== EXERCISE TASK ==
Turn the records below into a numbered list, one item per line and skipping any blank lines. Leave out the pictures.

[START OF ROWS]

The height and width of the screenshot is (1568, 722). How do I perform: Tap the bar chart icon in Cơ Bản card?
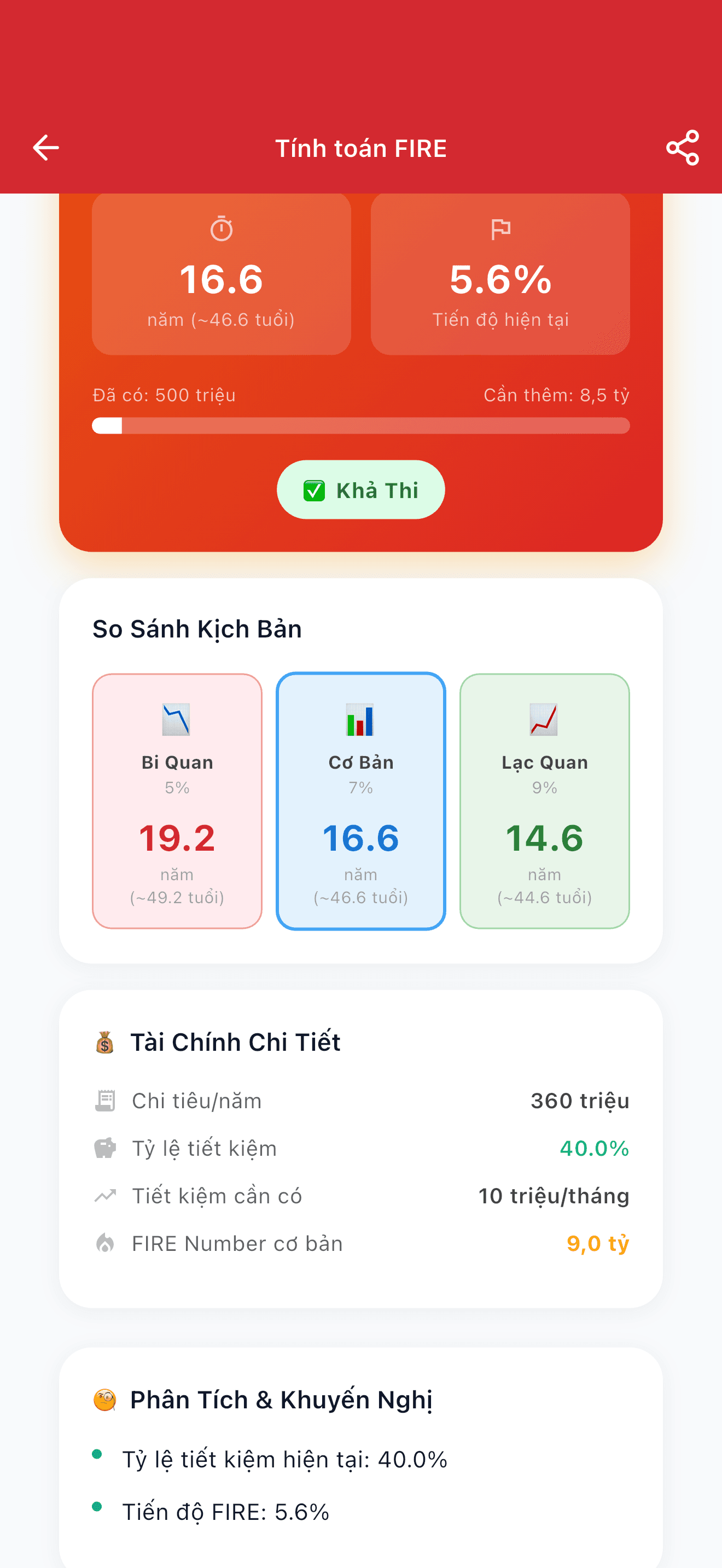tap(361, 720)
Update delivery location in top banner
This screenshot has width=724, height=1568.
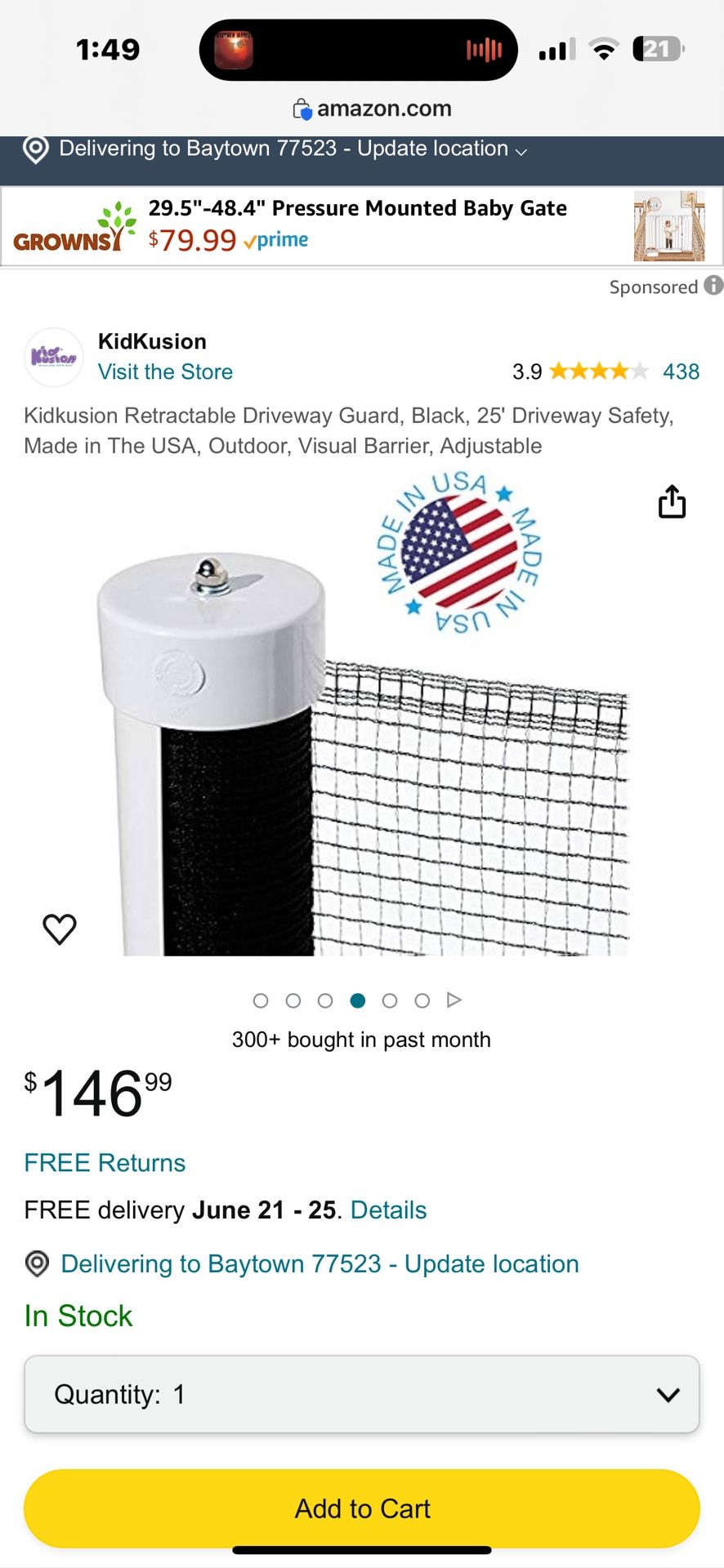pos(293,149)
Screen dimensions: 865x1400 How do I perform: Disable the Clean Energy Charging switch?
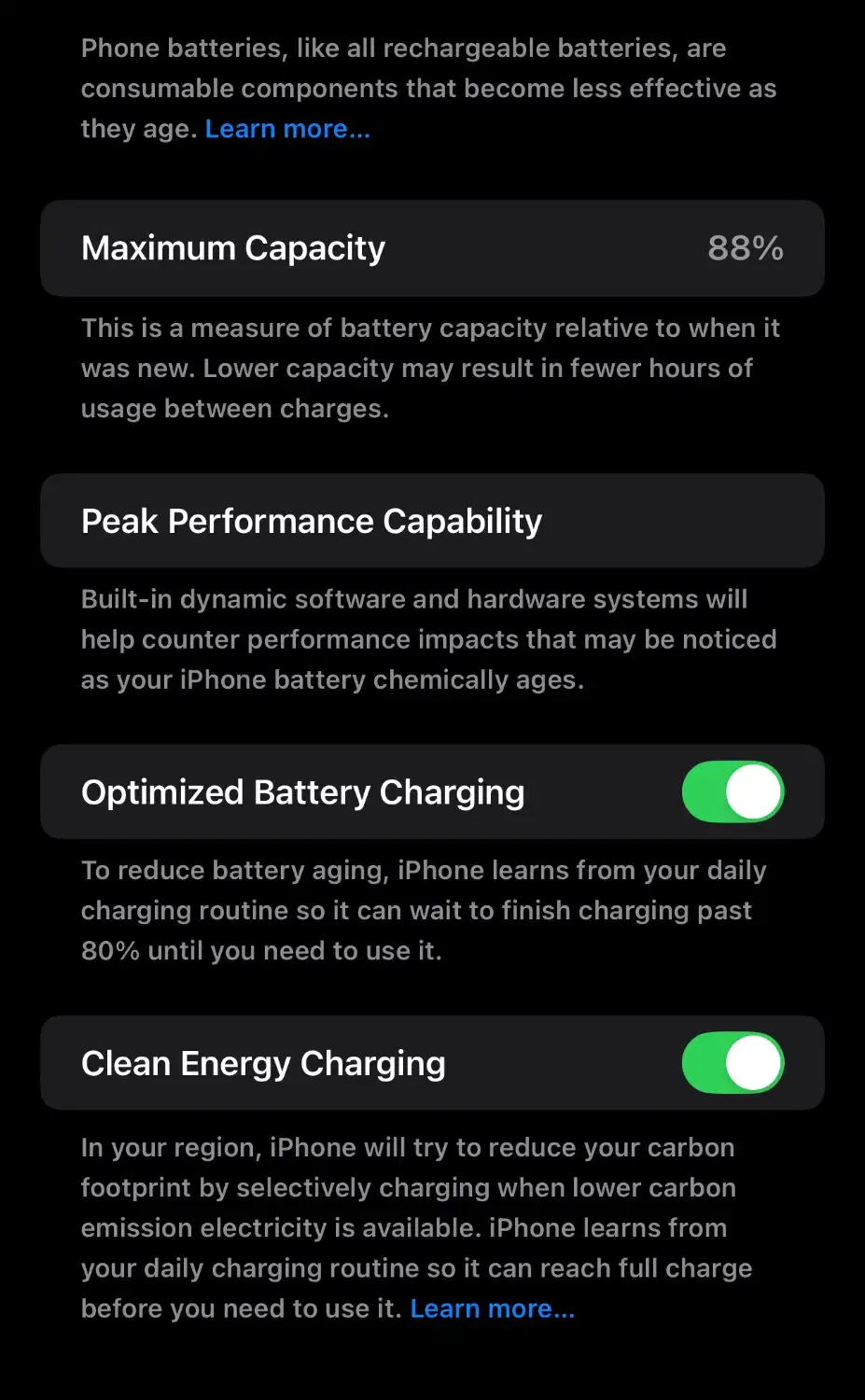732,1062
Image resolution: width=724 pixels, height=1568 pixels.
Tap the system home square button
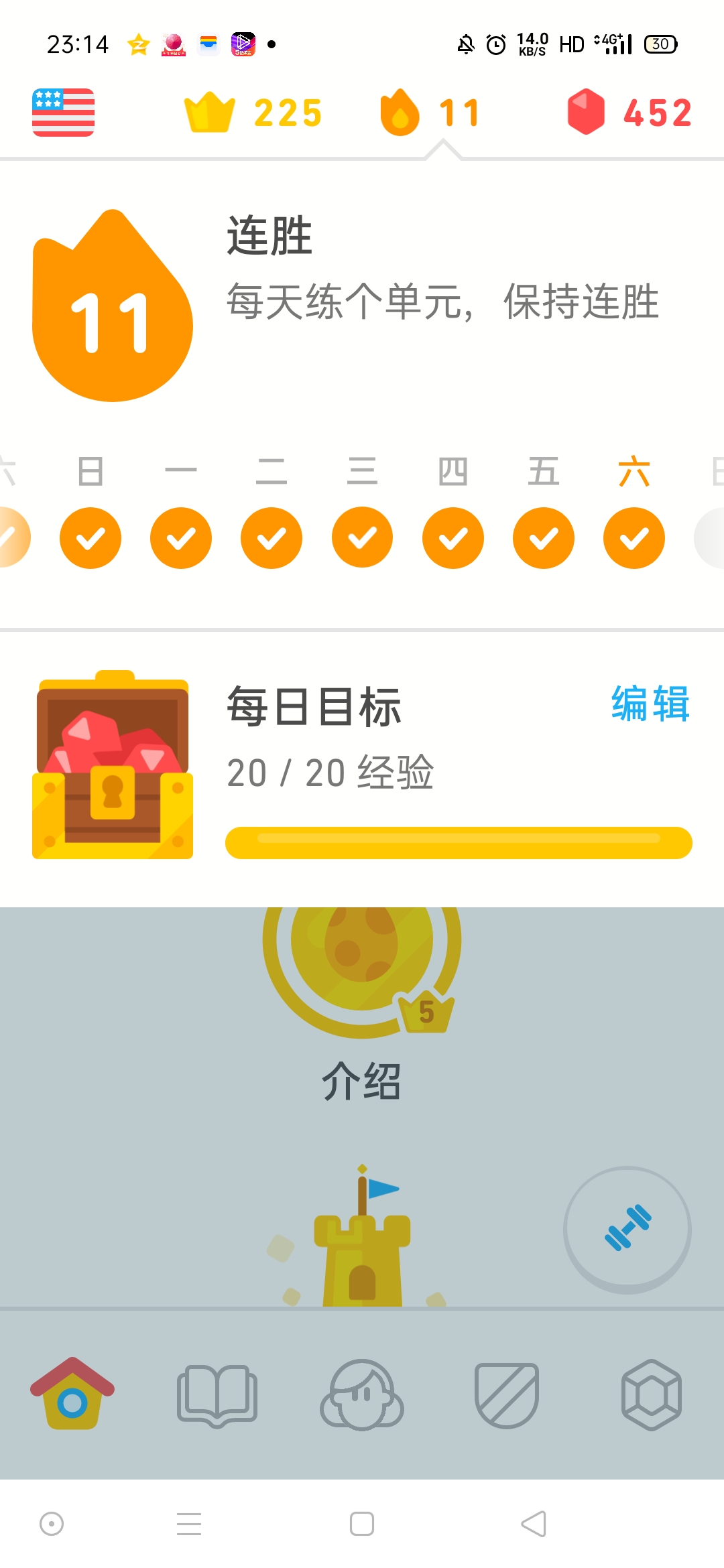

[END OF ROWS]

== REPLY TO THE TASK ==
1. The height and width of the screenshot is (1568, 722). How do I perform: Tap the bar chart icon in Cơ Bản card?
2. tap(361, 720)
3. Update delivery location in top banner
4. This screenshot has width=724, height=1568.
5. pos(293,149)
6. Screen dimensions: 865x1400 How do I perform: Disable the Clean Energy Charging switch?
7. 732,1062
8. Image resolution: width=724 pixels, height=1568 pixels.
9. Tap the system home square button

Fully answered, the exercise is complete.